• **Task brief**: Every line of the data below should be printed exactly. Nothing may be dropped.

+ + +

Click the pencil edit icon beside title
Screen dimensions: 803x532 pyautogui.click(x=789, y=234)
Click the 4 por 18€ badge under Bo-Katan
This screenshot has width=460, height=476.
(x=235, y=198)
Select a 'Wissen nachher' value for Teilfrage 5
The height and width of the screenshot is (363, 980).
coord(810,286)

+ + +

• **Written solution**:
Click the pencil edit icon beside title
Screen dimensions: 803x532 pyautogui.click(x=789, y=234)
Click the 4 por 18€ badge under Bo-Katan
This screenshot has width=460, height=476.
(x=235, y=198)
Select a 'Wissen nachher' value for Teilfrage 5
The height and width of the screenshot is (363, 980).
coord(810,286)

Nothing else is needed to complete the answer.